Have you ever looked over a list of Harvard graduates? George Bush got an MBA degree from Harvard Business School, the first President with an MBA. Barack Obama got a law degree there and was the Harvard Law Review’s first black president. At the then President elect Obama’s first press conference, the advisors onstage with him included Larry Summers (President of Harvard until he resigned after “women are unequal” remarks), Robert Reich (former member of the faculty of Harvard’s John F. Kennedy School of Government), former Treasury Secretary Robert Rubin (guess where he went to college), and Michigan governor Jennifer Granholm (before overseeing her economically failed state, at Harvard Law School she was editor-in-chief of the Harvard Civil Rights Civil Liberties Law Review). And let’s not forget that the architect of the first bailout, Treasury Secretary Hank Paulson, also had an MBA from Harvard Business School. Maybe the real long-term solution to America’s economic woes is to put Harvard out of business.
There is also certainly “an arrogant sense of entitlement and importance” in Hollywood, which repeatedly makes unprofitable, self-indulgent movies using “other people’s money.” In Hollywood, it’s a long-standing “rule” that you should never spend your own money to make a movie when you can get someone else to finance it. In other words, let someone else be the sucker. That message was adopted by the Democrats in Congress, and certainly by those closest to He Who Used To Vote Present .
Norman Jewison, who donated $2500 to Al Franken’s campaign for the Senate , made a movie called “Other People’s Money ” in 1991. It starred Gregory Peck and Danny “Limoncello” DeVito . It was typical “underdog beats nasty rich person” fare about a corporate raider threatening a hostile takeover of a quaint New England company. The movie was a bit of a flop, with a US gross of around $26 million .
Of course, not having a hit movie would never deter anyone in Hollywood from continuing to grind a delirious and erroneous political opinion. That’s just how Democrats function. In California, where the Democrat-dominated state legislature has been spending for years like horny drunken sailors on a one-day pass, the state might not be paying income tax refunds any more . The state of Kansas is adopting the same stance .

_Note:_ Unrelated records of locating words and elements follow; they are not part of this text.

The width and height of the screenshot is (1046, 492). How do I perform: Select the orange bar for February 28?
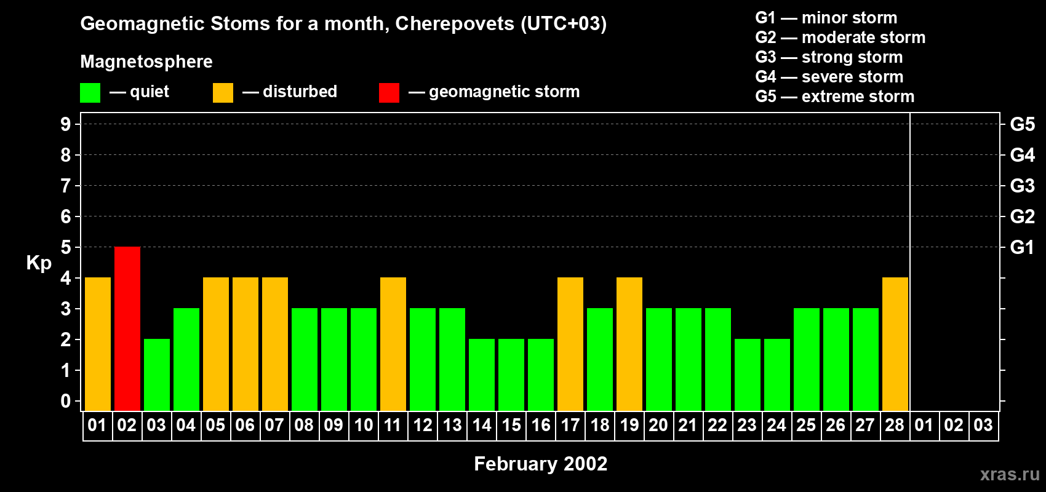(x=895, y=344)
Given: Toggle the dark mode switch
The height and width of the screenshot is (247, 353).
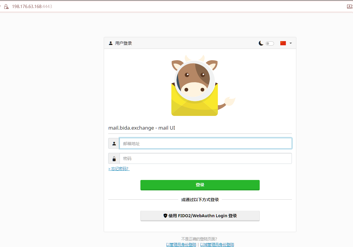Looking at the screenshot, I should pos(270,44).
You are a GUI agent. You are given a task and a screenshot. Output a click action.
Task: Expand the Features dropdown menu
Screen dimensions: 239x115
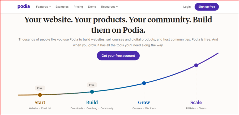pos(43,7)
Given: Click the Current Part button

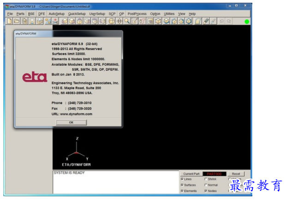Looking at the screenshot, I should click(191, 174).
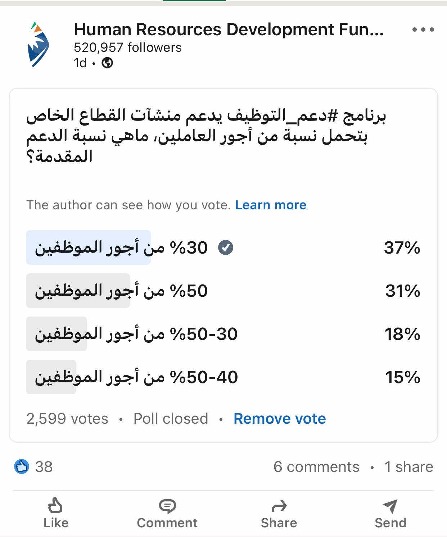Image resolution: width=447 pixels, height=537 pixels.
Task: Open Human Resources Development Fund page name
Action: pyautogui.click(x=229, y=29)
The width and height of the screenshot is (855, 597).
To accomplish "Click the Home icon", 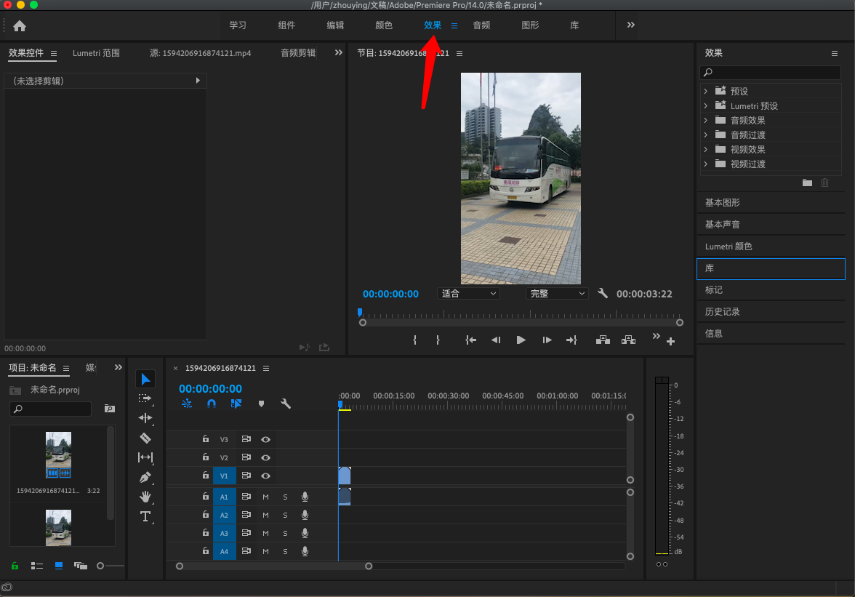I will click(x=20, y=25).
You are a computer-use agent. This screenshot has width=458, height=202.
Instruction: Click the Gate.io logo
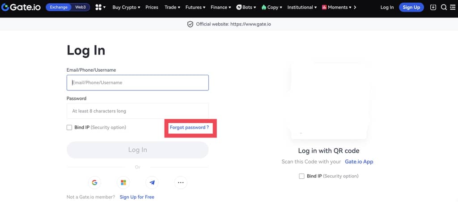coord(21,7)
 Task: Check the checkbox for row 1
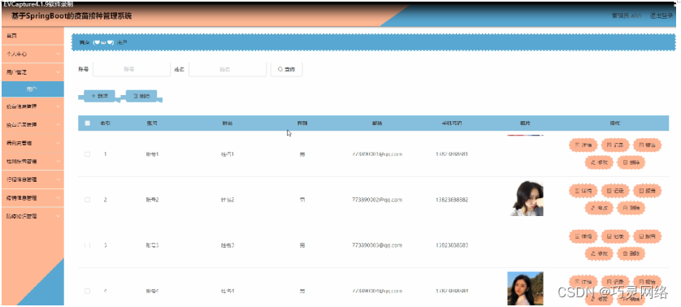click(87, 154)
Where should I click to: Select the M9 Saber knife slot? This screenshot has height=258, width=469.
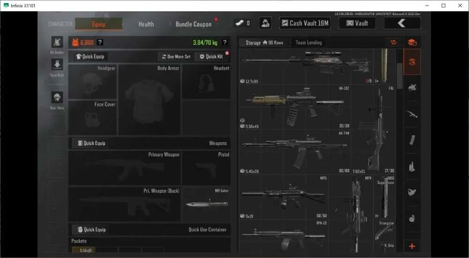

When you combine these moves with the amount of money the “stimulus” bill will cost each American taxpayer, does anyone but a fool think that millions of Americans will decide to just quit paying altogether? What then? The underground economy will continue to explode, and the federal government won’t be able to do a damned thing about it because they won’t have the personnel and they’ll run out of borrowed money to hire them. How do I know this? Because I’ve seen Democrat politicians in California run businesses and Hollywood productions out of the state for years.
Whether the great Margaret Thatcher said that socialists eventually run out of other people’s money or not, it’s certainly true. I wonder how long it will be before people begin referring to the new President as “Broke” Obama?
Oh, and allow me to predict the weather. I foresee a giant lasting cold spell this time next year in Washington, D.C. It will emanate from Congress and the White House, as Democrats realize there’s an election coming in November. They’ll find out the hard way that one quote from the esteemed Iron Lady is true: “There can be no liberty unless there is economic liberty.”